この末摘花という名称には、実はかなり歴史のある文脈が重なっている。江戸時代には、川柳の中でも恋愛や性風俗、下ネタを詠んだ句をバレ句と呼び、それらだけを集めた川柳集「誹風末摘花」が刊行されていた。初編は1776年に出てその後も続編が刊行されるほど人気を博したと伝えられる。バレはみだらなことを指す俗語で、つまり誹風末摘花はエロ川柳だけを集めた本だったわけである。1970年代の雑誌がエロチックな末番句企画に末摘花という名をつけるのは、この江戸以来の伝統への遊び心あるオマージュといえる。
さらに末摘花という語は源氏物語に登場する不美人の姫君の呼び名に由来し、紅花の別名から長く垂れた鼻の赤さに結びつけられている。この名前が後にエロ川柳集のタイトルになり、昭和には艶笑川柳本の呼称としても受け継がれた。こうした系譜を踏まえると、世界一短いエロチック句集という洒落た企画は、江戸のバレ句から昭和のエロ川柳に至る軽妙な伝統を、ミニマルな現代感覚に落とし込んだ試みでもあった。
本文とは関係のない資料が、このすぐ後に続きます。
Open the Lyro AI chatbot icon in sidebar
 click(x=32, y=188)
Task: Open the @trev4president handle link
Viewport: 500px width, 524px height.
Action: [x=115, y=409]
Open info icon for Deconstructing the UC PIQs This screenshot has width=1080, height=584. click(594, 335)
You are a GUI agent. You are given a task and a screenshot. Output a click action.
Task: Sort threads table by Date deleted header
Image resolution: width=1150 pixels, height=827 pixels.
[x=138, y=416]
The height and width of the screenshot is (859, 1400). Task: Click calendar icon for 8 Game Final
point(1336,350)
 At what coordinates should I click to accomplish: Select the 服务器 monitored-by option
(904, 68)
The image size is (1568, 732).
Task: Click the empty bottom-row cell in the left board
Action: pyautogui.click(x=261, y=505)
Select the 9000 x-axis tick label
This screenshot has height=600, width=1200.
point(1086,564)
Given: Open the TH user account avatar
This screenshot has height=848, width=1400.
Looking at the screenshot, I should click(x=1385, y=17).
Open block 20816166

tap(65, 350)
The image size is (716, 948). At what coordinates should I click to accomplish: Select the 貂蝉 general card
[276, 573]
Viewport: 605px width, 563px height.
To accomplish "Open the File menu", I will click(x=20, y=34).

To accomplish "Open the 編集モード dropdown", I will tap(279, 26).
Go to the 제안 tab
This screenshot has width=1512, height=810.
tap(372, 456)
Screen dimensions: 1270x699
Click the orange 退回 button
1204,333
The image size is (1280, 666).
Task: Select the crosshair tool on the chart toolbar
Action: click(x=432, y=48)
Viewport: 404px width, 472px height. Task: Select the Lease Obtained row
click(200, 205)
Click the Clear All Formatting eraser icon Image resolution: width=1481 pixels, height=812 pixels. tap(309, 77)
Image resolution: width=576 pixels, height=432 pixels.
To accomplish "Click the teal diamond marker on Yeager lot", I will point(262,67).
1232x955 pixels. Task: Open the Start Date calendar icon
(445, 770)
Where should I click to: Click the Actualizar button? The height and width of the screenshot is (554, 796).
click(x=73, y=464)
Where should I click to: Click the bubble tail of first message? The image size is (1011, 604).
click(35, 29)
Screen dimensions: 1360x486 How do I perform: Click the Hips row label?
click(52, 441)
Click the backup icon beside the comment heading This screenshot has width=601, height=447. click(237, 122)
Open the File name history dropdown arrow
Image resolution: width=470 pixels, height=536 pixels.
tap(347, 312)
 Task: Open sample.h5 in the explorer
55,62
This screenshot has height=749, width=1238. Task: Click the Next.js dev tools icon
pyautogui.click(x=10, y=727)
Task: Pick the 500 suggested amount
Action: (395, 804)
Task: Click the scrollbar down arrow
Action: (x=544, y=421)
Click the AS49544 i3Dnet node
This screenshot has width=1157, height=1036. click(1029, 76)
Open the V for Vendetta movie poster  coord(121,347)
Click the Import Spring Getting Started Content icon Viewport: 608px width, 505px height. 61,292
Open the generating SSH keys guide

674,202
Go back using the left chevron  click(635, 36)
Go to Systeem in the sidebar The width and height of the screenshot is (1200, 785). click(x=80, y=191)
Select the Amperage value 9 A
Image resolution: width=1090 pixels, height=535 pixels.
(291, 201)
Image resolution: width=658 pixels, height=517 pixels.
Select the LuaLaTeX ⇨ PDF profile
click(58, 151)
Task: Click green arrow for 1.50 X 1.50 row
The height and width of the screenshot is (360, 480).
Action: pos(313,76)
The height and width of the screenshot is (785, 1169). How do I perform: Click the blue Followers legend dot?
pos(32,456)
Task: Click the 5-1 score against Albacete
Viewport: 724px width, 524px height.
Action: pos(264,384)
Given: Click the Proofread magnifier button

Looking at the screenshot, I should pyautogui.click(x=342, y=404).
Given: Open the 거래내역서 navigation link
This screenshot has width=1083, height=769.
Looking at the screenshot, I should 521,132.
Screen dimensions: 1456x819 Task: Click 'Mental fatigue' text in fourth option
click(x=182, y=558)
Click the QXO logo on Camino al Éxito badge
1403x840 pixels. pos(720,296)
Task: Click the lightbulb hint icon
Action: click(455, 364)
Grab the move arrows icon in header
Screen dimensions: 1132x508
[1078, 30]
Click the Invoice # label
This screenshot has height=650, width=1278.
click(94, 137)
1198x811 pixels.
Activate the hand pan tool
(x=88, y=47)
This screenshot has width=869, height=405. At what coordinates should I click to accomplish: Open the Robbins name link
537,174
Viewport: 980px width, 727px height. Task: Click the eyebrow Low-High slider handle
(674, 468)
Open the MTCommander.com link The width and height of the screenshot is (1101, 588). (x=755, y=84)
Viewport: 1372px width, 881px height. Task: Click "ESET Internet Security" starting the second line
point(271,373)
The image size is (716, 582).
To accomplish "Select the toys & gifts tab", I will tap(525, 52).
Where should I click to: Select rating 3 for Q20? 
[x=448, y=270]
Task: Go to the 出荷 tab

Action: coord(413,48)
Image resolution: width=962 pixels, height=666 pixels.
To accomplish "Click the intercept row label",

当時の日本社会は、性表現をめぐる規制と緩和の狭間にあり、露骨さより短い言葉のほのめかしに洒落を感じる空気が強かった。数文字で色気を伝える末摘花は、そうした都会的な成熟と笑いのセンスを象徴し、1970年代の雑誌文化が持っていた自由さと柔らかな遊び心をいまに伝えている。